Slipitsky opened his eyes at that, and rolled them thoughtfully. “Then the American did not send the word to you by Ilya?” He was puzzled—and troubled again. “And Ilya was shot? That is bad.”
“We shall have to be very cautious about it,” put in Michael, “for I am afraid of a trap.”
“Ilya got the news from Rimsky, an old cigarette-seller,” said Katerin.
“What!” exclaimed Slipitsky. “From that old liar? He will say anything for ten kopecks. What does he know about our American? Rimsky has not been here to see him. I tell you, there is something wrong about this—it may be that Rimsky is a spy.”
“Ah, yes!” said Michael, frowning thoughtfully. “What if Rimsky is a spy, as you say, and Ilya was fooled about the American’s having come for us? That is what I said from the first!”
“But it may be that the American asked Rimsky about us before he came to the hotel at all,” said Katerin. “And perhaps Rimsky gave the news to poor Ilya, and perhaps the news was truth. Then would it not be right?”

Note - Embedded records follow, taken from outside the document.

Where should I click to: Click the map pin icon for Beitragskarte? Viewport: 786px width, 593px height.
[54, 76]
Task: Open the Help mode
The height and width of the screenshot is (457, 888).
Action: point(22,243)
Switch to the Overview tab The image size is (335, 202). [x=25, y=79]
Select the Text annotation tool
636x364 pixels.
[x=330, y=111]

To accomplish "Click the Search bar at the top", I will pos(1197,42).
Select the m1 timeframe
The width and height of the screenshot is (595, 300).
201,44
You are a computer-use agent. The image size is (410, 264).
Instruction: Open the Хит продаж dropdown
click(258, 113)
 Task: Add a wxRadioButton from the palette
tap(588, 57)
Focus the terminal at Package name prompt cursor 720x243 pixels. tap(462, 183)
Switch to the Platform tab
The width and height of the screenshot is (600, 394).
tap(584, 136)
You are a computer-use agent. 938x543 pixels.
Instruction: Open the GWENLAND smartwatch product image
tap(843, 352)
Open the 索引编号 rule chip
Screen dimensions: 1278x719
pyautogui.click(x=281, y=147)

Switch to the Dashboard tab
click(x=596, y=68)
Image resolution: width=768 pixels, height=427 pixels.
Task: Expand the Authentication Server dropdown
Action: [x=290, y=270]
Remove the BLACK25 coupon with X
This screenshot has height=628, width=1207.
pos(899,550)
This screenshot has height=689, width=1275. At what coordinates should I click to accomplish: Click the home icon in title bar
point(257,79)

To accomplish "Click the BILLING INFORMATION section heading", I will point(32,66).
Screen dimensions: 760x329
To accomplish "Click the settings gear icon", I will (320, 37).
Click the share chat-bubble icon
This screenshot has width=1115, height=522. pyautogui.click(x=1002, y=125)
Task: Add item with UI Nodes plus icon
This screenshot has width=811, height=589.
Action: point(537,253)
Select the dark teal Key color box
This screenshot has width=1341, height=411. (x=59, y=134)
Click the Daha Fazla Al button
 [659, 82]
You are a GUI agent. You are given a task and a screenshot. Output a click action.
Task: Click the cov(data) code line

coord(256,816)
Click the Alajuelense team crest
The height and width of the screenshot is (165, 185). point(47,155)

“I would like to see something that is right if Rimsky has had a hand in it,” grumbled Slipitsky, who was getting more worried as he considered the matter. He was reluctant to ask too many questions, for he supposed there might be angles to the situation which the Kirsakoffs would prefer not to discuss.
But Katerin was becoming alarmed by Slipitsky’s doubts. She realized well enough that there had never been any proof beyond Ilya’s word that the American had come seeking them, and that Ilya himself had been dependent upon what Rimsky had said. But she did feel that there was protection of some kind for them in the bare fact that an American was under the same roof with them now, and that Zorogoff might not dare persecute them openly or take them from the hotel. She was determined to appeal to the American, but she wanted time to make her own plans. What she feared now was that Slipitsky, by his suspicions and doubts, would put her father back into his mood of dejection and discouragement. So she laughed gayly and served her father with tea and the cold partridge.
“I shall find some way of talking with the American,” she declared to Slipitsky. “You must help me in some plan.”
“I can go to him and tell him that I know where the Kirsakoffs may be found,” suggested the Jew. “He will tell me, I think, at once, if he seeks you or not.”